Alla Cop27 un mondo diviso affronta l’emergenza climatica

I rappresentanti si incontreranno da domenica a Sharm el-Sheikh per una conferenza di due settimane sul pianeta scosso da disastri climatici e verso un riscaldamento catastrofico

I rappresentanti di un mondo diviso e travagliato si incontreranno da domenica a Sharm el-Sheikh per una conferenza di due settimane sul pianeta scosso da disastri climatici e verso un riscaldamento catastrofico. Più di 100 capi di Stato e di governo sono attesi lunedì e martedì per il ‘vertice dei leader’ di questa 27esima Cop, secondo gli organizzatori egiziani, in un contesto di crisi multiple e correlate: guerra in Ucraina, tensioni inflazionistiche e lo spettro di una recessione globale, crisi energetica, alimentare e della biodiversità. Questo è sufficiente per relegare sullo sfondo una crisi climatica “esistenziale, primordiale e onnipresente“, secondo le parole del ministro degli Affari Esteri egiziano, Sameh Choukri, che presiederà la Cop27.

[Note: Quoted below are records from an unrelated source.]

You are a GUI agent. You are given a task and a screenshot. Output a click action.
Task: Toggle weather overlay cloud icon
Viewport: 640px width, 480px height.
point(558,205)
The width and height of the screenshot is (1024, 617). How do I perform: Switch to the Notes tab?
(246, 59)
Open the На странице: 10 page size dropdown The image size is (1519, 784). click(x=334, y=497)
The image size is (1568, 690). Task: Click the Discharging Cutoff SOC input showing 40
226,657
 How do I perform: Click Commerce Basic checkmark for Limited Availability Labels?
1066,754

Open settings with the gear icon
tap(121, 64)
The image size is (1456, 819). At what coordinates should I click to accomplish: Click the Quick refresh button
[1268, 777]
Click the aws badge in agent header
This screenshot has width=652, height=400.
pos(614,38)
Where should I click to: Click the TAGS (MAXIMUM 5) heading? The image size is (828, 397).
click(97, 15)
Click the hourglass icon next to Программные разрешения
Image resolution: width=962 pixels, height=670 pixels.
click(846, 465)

Le notizie allarmanti si sono moltiplicate dopo la Cop26 di Glasgow, quando quasi 200 Paesi si sono impegnati solennemente a “mantenere in vita” l’obiettivo più ambizioso dell’Accordo di Parigi, un trattato chiave concluso nel 2015. Vale a dire contenere il riscaldamento a 1,5°C rispetto all’era preindustriale, quando l’uomo ha iniziato a bruciare combustibili fossili (carbone, petrolio o gas) su larga scala, che emettono i gas serra responsabili del riscaldamento. Ma da allora, solo 24 Paesi hanno aumentato i loro impegni e l’Onu non vede “alcun modo credibile” per raggiungere questo obiettivo. Anche se tutti i Paesi mantenessero le loro promesse, cosa che non è ancora accaduta, il mondo si troverebbe su una traiettoria di riscaldamento di 2,4°C entro la fine del secolo. Con le politiche attuali, si profila un catastrofico +2,8°C. “Pietosamente inadeguato“, ha detto il Segretario Generale delle Nazioni Unite Antonio Guterres.

Tuttavia, non è certo che la COP27 porterà a un reale progresso su questo tema, soprattutto a causa delle tensioni tra i due maggiori inquinatori del mondo, gli Stati Uniti e la Cina, che a Glasgow si erano impegnati a tenere i negoziati sul clima lontani dalle loro rivalità. “Se il contesto politico è così negativo che i due maggiori emettitori non si parlano, non saremo in grado di raggiungere 1,5°C“, ha avvertito Li Shuo di Greenpeace Cina. La visita in Egitto del Presidente cinese Xi Jinping e del presidente degli Stati Uniti Joe Biden non è stata annunciata, ma potrebbero incontrarsi a margine del G20 a Bali durante la seconda settimana della Cop. Ma in attesa di un possibile rilancio, Guterres può solo lanciare l’allarme ancora una volta: “Ci stiamo dirigendo verso una catastrofe globale“.

Un disastro i cui impatti si stanno già moltiplicando, come ha dimostrato il 2022: terribili inondazioni in Pakistan (che tra giugno e settembre hanno sommerso un terzo del Paese) o in Nigeria, ondate di calore, mega-incendi e siccità, come nel Corno d’Africa, dove milioni di persone soffrono di insicurezza alimentare. La consapevolezza è aumentata nei Paesi sviluppati, che sono anche sempre più colpiti, ma l’azione non è seguita, in particolare per quanto riguarda il finanziamento, probabilmente la questione più controversa nell’agenda della Cop27. I Paesi ricchi non hanno ancora rispettato l’impegno preso nel 2009 di aumentare i loro finanziamenti a 100 miliardi di dollari all’anno entro il 2020 per aiutare i Paesi più poveri a ridurre le emissioni e ad adattarsi agli effetti del cambiamento climatico. L’importo si è attestato a 83,3 miliardi di dollari nel 2020, secondo l’ultima valutazione dell’Ocse, e l’obiettivo dovrebbe essere raggiunto nel 2023. Troppo tardi, e soprattutto troppo poco, denunciano i Paesi più poveri, che non sono certo responsabili del riscaldamento globale, ma sono i primi a subirne gli effetti. Per questo ora chiedono un finanziamento dedicato per le “perdite e i danni” già subiti.